Future of Education Participation

Dave Cormier is doing a presentation on “Snowclones, Clichés and Memes” with live active participation. We’re pretending that we’re in a class 10 years in the future. This is live blogged, although I’m not trying to get everything he says.

Dave used a pageflakes page to discuss rather than doing slides in Elluminate:
http://www.pageflakes.com/cormier/11091021

What are snowclones?

Phrases with a structure that have been changed. (Update: OK, that was a really crappy definition, but I really had some trouble understanding the concept. Snowclones are structured phrases where the structure stays the same but the specifics change, like in the example below.)

Example:
Original phrase: “Lions and tigers and bears, oh my!”
Snowclone: “Wikis and podcasts and blogs, oh my!”

Disposable Learning Objects: When learning takes a long time to develop, it’s out of date by the time it’s ready.
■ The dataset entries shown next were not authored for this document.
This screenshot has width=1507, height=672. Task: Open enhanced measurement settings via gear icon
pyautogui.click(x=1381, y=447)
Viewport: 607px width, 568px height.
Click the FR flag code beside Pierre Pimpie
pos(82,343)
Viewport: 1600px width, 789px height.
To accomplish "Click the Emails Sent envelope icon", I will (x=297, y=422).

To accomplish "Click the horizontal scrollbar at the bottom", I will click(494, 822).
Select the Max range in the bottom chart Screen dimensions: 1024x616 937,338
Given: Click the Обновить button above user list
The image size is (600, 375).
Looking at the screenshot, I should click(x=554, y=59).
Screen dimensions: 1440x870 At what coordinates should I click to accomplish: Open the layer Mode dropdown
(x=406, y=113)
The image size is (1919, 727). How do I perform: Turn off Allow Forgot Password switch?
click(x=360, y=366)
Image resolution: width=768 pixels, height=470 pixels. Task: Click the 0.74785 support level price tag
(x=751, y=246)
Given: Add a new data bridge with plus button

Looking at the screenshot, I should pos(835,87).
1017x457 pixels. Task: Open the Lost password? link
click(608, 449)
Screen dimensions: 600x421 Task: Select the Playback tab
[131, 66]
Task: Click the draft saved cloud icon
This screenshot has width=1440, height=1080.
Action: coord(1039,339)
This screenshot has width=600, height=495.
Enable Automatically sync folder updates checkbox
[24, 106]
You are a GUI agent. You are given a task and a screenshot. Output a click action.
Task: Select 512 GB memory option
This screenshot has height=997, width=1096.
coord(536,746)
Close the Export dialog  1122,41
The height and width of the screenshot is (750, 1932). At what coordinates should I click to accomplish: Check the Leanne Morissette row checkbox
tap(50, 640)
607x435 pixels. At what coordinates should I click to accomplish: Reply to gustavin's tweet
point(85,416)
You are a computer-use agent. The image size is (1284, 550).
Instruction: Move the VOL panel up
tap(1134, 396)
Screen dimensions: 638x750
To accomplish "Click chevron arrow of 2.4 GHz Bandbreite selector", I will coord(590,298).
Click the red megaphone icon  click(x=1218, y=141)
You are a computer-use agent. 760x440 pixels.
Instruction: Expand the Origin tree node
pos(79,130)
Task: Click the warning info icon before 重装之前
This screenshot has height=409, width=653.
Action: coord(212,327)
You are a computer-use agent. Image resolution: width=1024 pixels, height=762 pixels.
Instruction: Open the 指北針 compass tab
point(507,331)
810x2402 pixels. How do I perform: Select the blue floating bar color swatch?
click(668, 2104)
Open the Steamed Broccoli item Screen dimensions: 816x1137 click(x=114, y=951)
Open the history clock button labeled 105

Disposable Learning Object is created at the simplest level, locally, and can be tossed if it isn’t any good.

And of course, we had technology difficulties during the presentation…

Disposable Learning Objects also lets people record their mistakes, which can be valuable.

This is related to PLEs–dynamic, individualized learning.

When you first ask students to be active learners, people first react with anger, then disgust–they think you aren’t capable of teaching them anything because you aren’t simply pouring knowledge in your brain.

Allowing us to post on any site with tagging means 65 people can all actively participate at the same time, as well as allowing a public record of what we discussed and learned.

(My thoughts: This was a cool idea, but hard to do in 30 minutes, especially with technology problems.)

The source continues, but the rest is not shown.